━━━ Record extracts

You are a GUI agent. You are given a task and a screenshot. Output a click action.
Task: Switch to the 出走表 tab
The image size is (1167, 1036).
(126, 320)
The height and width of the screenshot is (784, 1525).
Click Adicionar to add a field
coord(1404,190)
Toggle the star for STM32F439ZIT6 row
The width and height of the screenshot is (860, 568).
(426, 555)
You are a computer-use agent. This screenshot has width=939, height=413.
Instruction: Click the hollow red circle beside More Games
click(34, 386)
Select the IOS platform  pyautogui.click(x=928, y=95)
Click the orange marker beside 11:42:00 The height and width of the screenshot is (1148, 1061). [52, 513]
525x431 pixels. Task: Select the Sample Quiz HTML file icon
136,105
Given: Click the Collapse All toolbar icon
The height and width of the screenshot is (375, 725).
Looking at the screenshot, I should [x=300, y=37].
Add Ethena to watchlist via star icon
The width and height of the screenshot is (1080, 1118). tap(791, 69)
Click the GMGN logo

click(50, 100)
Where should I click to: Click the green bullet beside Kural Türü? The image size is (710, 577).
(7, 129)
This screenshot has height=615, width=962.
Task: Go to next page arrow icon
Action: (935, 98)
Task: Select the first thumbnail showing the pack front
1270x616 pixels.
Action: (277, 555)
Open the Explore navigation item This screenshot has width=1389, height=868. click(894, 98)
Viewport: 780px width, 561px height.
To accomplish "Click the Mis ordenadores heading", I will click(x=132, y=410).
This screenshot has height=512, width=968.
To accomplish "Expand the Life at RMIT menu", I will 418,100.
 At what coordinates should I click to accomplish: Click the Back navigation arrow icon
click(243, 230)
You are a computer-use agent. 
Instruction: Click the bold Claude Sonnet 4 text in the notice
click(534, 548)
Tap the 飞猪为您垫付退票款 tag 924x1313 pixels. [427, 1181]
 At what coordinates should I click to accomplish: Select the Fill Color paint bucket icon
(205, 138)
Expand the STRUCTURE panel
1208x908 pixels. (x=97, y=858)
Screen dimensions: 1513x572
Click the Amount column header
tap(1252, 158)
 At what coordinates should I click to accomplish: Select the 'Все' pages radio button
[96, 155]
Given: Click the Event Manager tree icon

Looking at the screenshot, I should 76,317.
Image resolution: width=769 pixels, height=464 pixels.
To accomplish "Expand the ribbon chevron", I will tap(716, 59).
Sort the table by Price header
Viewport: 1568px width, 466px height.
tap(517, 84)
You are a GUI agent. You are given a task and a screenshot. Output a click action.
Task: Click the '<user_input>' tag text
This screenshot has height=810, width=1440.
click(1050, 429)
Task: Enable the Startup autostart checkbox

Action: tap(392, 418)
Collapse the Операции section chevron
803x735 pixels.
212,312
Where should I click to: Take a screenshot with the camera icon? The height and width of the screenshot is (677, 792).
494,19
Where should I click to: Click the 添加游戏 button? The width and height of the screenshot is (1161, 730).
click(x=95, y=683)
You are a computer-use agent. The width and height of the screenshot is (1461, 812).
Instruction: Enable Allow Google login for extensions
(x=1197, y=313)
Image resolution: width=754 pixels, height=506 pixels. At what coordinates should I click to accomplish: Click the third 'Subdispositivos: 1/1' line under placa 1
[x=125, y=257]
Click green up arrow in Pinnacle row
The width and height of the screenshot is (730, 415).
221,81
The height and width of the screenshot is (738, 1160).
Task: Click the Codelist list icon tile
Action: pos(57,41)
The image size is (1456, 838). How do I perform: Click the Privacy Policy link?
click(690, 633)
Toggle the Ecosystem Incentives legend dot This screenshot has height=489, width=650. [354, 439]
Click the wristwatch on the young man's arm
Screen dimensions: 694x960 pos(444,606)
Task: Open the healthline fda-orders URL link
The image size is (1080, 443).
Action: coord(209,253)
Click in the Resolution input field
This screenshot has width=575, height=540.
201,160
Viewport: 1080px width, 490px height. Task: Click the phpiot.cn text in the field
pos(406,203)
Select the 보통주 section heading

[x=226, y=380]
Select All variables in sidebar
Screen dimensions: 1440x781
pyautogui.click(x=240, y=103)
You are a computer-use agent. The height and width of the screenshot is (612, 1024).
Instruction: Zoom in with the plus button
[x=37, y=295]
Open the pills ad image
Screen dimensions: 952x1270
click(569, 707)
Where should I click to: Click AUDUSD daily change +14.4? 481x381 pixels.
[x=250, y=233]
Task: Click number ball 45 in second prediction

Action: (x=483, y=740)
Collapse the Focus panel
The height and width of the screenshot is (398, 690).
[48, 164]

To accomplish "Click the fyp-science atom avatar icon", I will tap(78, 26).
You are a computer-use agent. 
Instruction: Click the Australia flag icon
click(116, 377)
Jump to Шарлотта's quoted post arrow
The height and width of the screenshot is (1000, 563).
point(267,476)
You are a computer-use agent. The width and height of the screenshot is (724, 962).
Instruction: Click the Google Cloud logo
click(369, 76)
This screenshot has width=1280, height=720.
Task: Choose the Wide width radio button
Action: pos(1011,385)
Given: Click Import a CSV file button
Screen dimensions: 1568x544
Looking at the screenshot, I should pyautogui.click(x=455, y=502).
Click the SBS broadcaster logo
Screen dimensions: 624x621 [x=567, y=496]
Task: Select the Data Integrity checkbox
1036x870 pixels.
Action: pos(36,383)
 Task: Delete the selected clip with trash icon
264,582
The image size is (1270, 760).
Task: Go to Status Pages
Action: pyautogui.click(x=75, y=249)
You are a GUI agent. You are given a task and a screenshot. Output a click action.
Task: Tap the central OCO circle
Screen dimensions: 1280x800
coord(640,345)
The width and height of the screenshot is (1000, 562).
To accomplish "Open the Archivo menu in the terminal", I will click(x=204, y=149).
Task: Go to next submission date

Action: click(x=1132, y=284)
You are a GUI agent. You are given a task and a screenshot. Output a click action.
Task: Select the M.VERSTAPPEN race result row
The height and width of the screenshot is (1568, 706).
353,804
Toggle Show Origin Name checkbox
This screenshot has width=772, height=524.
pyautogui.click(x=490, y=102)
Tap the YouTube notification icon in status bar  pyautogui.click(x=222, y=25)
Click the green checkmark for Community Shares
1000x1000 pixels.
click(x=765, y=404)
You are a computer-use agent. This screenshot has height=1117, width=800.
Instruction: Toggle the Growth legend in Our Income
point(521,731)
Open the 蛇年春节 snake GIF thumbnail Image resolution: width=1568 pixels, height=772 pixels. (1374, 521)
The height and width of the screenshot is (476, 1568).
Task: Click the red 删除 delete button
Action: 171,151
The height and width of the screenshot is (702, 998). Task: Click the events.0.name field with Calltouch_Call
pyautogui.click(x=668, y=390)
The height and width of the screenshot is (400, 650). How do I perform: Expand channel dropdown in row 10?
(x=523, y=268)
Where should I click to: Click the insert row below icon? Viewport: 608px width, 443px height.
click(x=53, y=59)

━━━━━━

## [Work item]
All that is wanted is the run of lines from the start of the data through the line containing "Toggle the star for STM32F439ZIT6 row", copied word for word.

## [Solution to the exercise]
You are a GUI agent. You are given a task and a screenshot. Output a click action.
Task: Switch to the 出走表 tab
The image size is (1167, 1036).
(126, 320)
The height and width of the screenshot is (784, 1525).
Click Adicionar to add a field
coord(1404,190)
Toggle the star for STM32F439ZIT6 row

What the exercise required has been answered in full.